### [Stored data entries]
________________________________________
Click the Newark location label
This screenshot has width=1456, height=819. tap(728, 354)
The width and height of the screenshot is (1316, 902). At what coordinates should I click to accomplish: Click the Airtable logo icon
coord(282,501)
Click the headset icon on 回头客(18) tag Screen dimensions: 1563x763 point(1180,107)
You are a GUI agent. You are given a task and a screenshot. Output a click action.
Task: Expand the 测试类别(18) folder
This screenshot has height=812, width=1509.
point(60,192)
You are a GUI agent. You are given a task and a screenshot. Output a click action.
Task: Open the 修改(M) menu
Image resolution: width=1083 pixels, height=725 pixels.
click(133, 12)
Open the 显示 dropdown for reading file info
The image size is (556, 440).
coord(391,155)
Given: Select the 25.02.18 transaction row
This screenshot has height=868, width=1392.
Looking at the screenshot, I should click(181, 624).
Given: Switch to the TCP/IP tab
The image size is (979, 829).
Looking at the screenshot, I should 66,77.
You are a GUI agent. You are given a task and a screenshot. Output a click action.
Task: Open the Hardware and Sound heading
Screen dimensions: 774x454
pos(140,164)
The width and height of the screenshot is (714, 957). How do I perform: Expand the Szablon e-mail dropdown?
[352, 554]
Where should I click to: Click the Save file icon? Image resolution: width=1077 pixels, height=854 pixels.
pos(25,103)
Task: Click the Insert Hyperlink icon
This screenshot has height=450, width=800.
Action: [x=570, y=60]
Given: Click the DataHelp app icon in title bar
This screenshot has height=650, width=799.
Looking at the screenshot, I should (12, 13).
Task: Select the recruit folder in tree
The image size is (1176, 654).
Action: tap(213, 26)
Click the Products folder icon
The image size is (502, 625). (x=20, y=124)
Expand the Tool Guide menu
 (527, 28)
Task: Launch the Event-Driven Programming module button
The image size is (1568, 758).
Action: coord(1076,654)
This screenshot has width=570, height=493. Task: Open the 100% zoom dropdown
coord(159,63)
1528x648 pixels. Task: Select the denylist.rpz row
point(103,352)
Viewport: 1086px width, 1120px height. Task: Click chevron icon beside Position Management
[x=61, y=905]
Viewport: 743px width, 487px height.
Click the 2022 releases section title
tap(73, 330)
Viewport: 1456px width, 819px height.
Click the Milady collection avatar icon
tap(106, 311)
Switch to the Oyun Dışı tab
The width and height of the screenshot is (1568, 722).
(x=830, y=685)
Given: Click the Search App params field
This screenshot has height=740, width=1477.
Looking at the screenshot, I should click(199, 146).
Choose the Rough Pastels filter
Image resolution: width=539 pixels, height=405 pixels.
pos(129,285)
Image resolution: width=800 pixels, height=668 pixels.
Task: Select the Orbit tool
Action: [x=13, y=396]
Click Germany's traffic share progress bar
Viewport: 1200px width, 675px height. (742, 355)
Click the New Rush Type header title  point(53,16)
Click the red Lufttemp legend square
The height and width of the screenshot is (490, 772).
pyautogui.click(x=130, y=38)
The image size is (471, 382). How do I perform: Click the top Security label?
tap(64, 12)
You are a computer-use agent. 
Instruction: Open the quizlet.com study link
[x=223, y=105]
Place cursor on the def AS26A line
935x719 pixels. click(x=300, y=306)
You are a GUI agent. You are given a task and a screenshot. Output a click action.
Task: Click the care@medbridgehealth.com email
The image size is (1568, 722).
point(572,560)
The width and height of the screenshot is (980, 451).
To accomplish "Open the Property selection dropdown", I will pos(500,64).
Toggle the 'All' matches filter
________________________________________
### [Instructions for the task]
Count the lines above that contain the word "Switch". Write only the number.

### [Expected answer]
2